As a small project for University I was tasked to edit a short film, with the intention of incorporating the editing techniques discussed in my previous blogs.
My short-film edit
Continuity editing -
I have tried to edit this film with the 180-degree rule and shot/reverse shot in mind, with the main focus of the film drawn towards the conversation between the two characters. The close interest towards these two characters required consistency throughout the edit, making sure either character didn’t move sides. The result is that the woman is always seen positioned on the left, while the man is seen to always appear on the right. This is important because if the edit changed to a position that showed them in opposing locations then it would suggest that they swapped positions, confusing the audience as to why.
To enhance the opinions of either character I have used a sequence of shot/reverse shots, to show each character facial expression in response to what the other character is saying. This allows the audience to gather an insight, to how each character is feeling, and their stance within the argument.
As discussed in my lighting blog, I introduced the importance of colour temperature, and how colder and warmer temperatures can be used to impact the mood in a scene. I put this to effect, when editing this film, because I felt the film had a very cold and eerie feeling to it. So to invoke this feeling to viewers I decided to edit the colour balance of the film, until I achieved a darker and icier impression.

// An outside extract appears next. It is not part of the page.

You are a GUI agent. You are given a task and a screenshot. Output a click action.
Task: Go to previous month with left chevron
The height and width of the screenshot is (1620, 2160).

Sound was a vital component in the edit of this film because it is a very intense scene, constantly evolving around the woman’s harsh and unpredictable interrogation methods. However, by viewing the scene without any added sound, the build up to the climax would not be as meaningful. So to create a dimension of fear and danger into the scene, I have added a subtle ambient sound in the background, to remind viewers that something is coming. Then whenever the actions of the characters heat up, I have added a more dramatic sound to mimic this.